At the moment my stress level is pretty manageable. Yes, there are a lot of things going on, but, I think I’m handling it fairly well. Still, I did go slightly nuts the other week and ordered myself this nail art set, and now I can’t help but to wonder if perhaps that is a sign that I am under more stress than I care to admit.

As you know Dev and I split up some time ago, but for a lot of complex reasons we have still been living together. But that’s coming to an end reasonably soon. I applied to go into supported accommodation, and last week I was told that they had decided to offer me a place. So, I’ll be moving at the beginning of January. It’s not very far from where I live now – in fact it’s ridiculously close – but it will be a huge change. Going from sharing a brand spanking new flat in a lovely complex with all mod cons, including a 24-hour concierge service, to a shared Victorian house filled with people who also struggle from emotional difficulties – well, it’s bound to take some getting used to. Don’t get me wrong, I am incredibly happy that I’ve been offered a place – but it will be a real challenge adjusting to living there.

Dev is going abroad next week, the day before I head back home for the holidays – and so these next few days are basically the last we will be living together, since although Dev is coming back for a few days between Christmas and New Year’s, he leaves again before I return. So that’s one thing that’s happening.

Tomorrow is my second to last session of counselling with D. I know I go on about it, but really, this is my blog, and it is a big deal for me. As I’ve said before, I’m not very good with endings, so this makes me quite nervous. Having said that, I am working on it – getting better at saying goodbye to people. I remember talking to P. at The Maytree just before leaving there, and she asked me if I’d be able to look her in the eye and say goodbye. And I couldn’t.

There was just something inside me that made it impossible to do. It’s like letting someone get inside the walls I’ve put up to protect myself. And that’s a hard thing to do.

I don’t think I’m the only one to be like that, though.
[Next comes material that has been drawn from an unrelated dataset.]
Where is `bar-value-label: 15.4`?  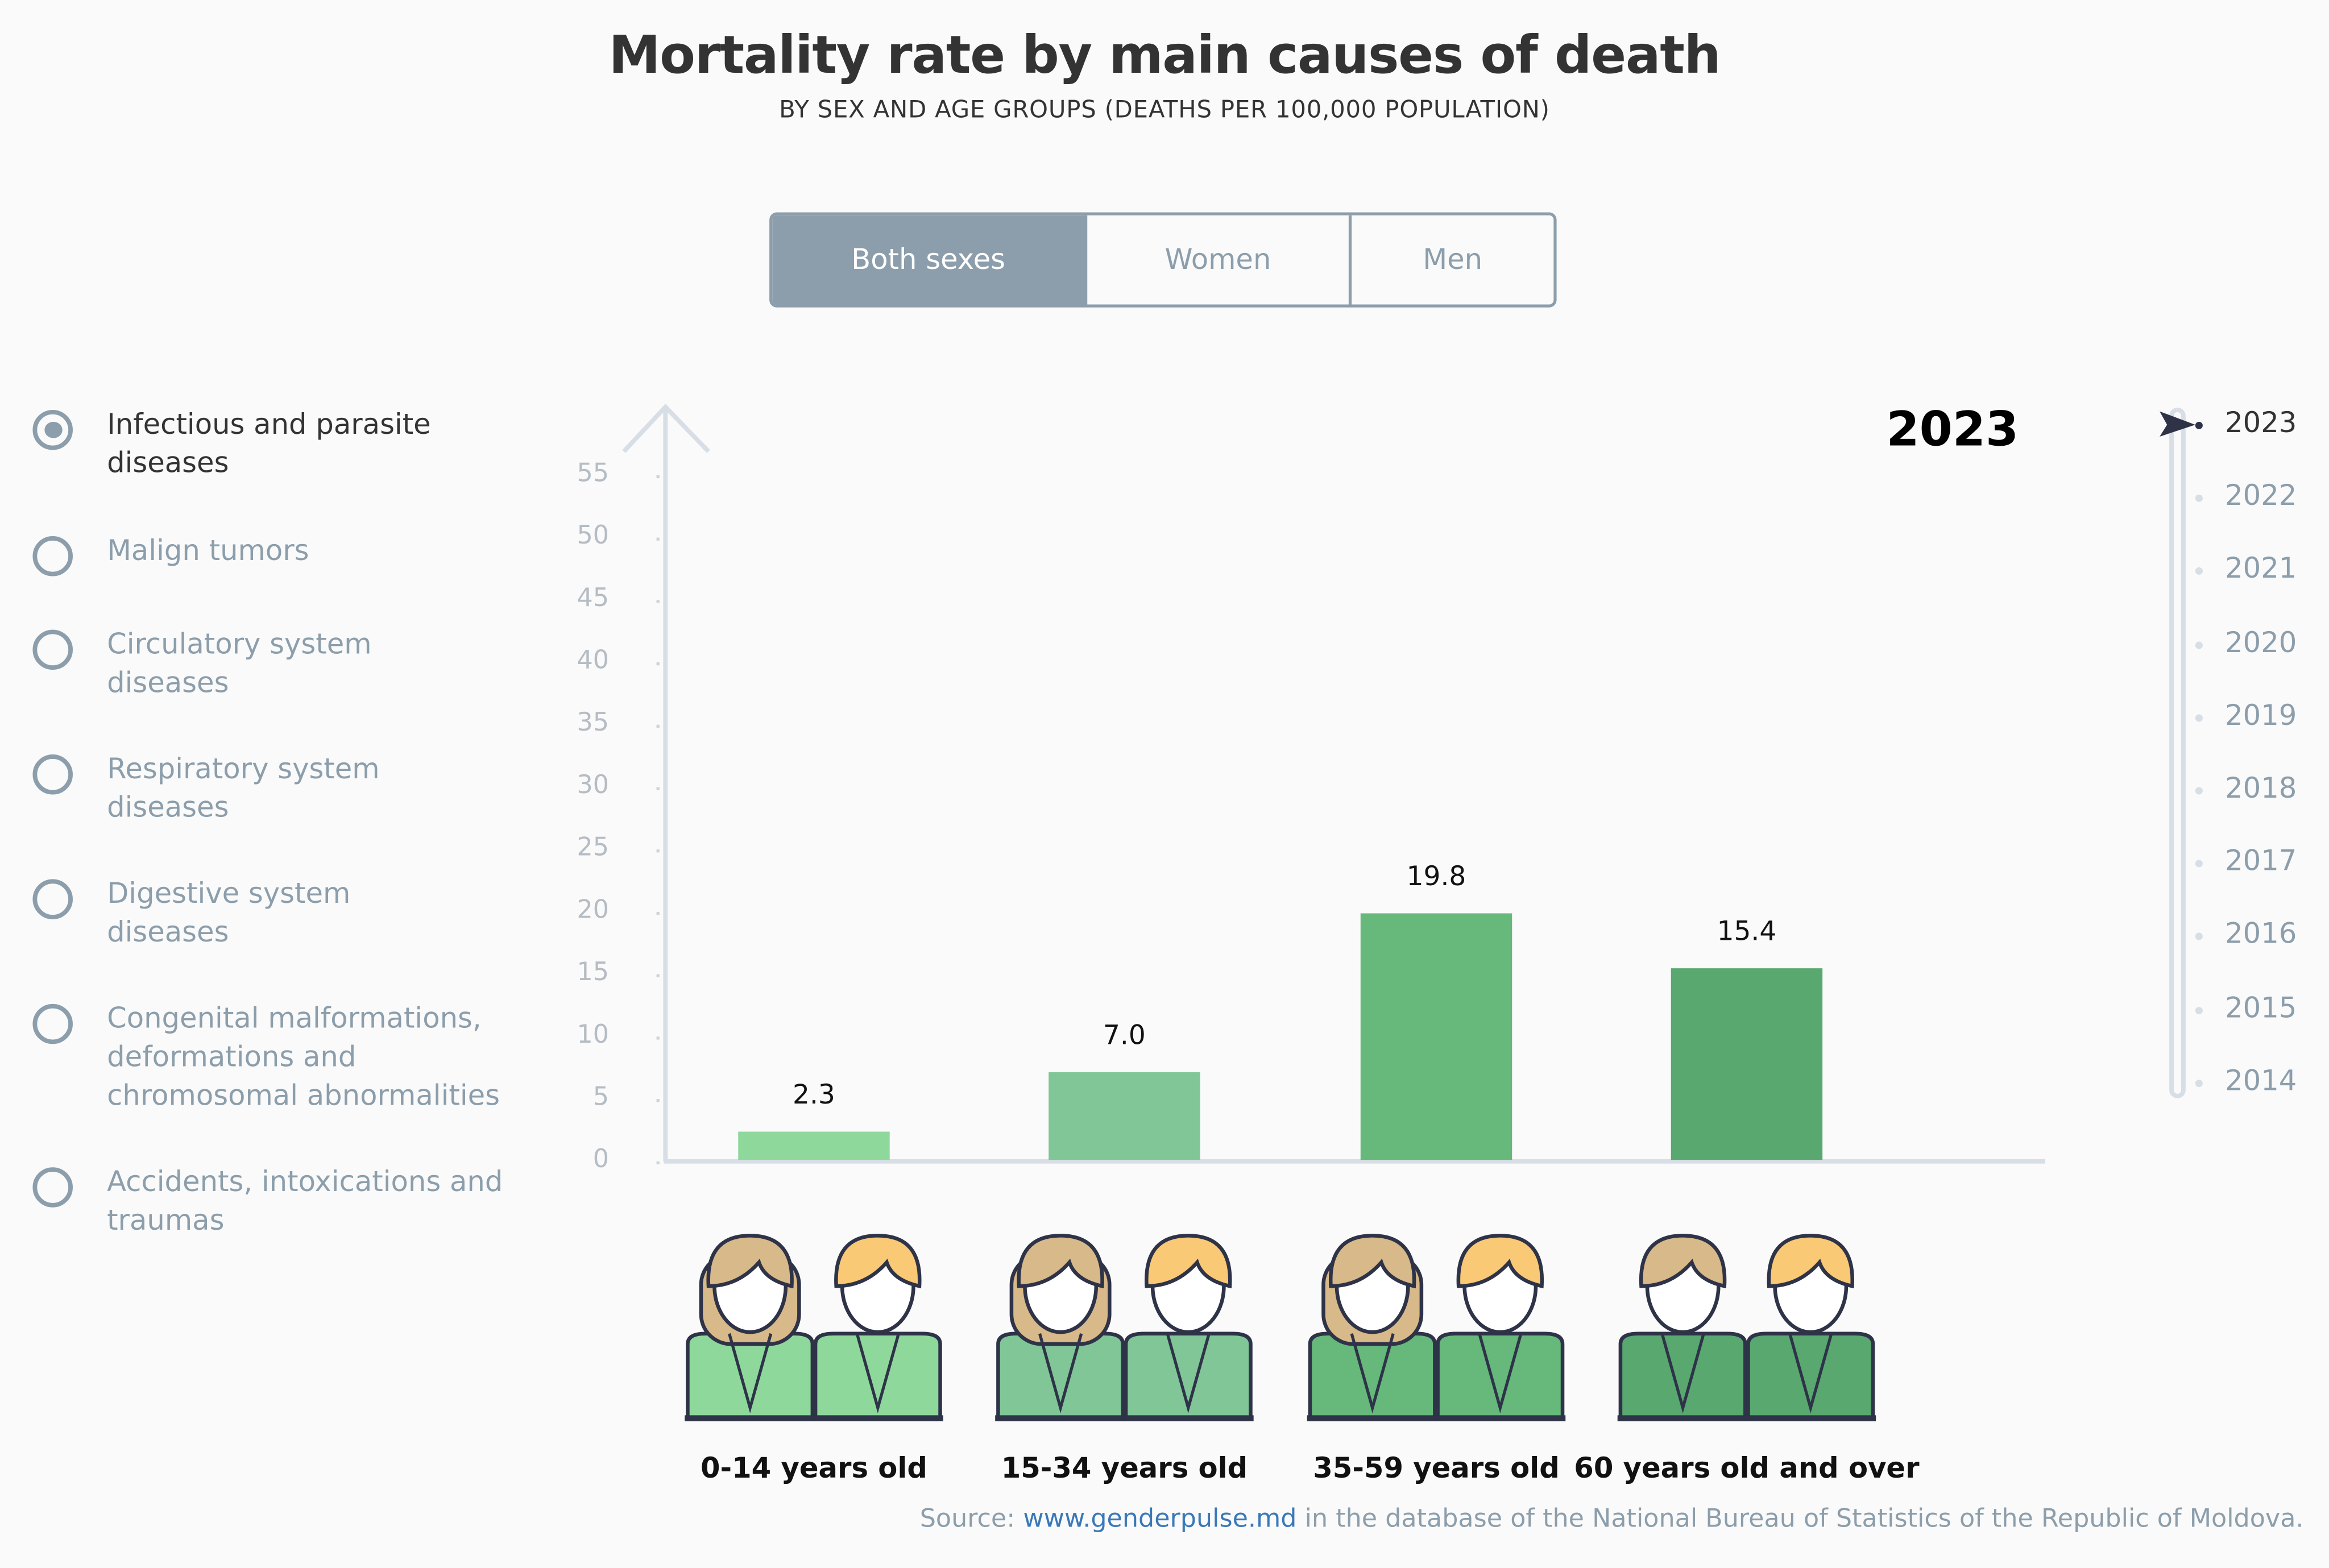
bar-value-label: 15.4 is located at coordinates (1747, 931).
I think it’s fairly common to find it difficult to say a proper goodbye. But, as I said, I’m working on it. Both with D. and with Dev.

Only a little over a week before going home now. And I am really really looking forward to it. I have no idea what it will be like, but I’m definitely excited about going. I was texting back and forth with my youngest sister today, and one thing we talked about doing is reading aloud from a book called Goodnight, Mister Tom (by Michelle Magorian). It’s a book I’ve probably read fifty times – in fact it was one of the very first books I ever read in English, back when I was nine or ten – and I still love it. So I reckon that will be a really nice thing to do. Snuggle up with lots of blankets and read to each other.

Anyway, little sis just came Elaine (online, Elaine – what’s the difference?) so I’m going to sign off now and talk to her for a bit.

Be good – I have a hotline to Father Christmas and I’m not afraid to use it!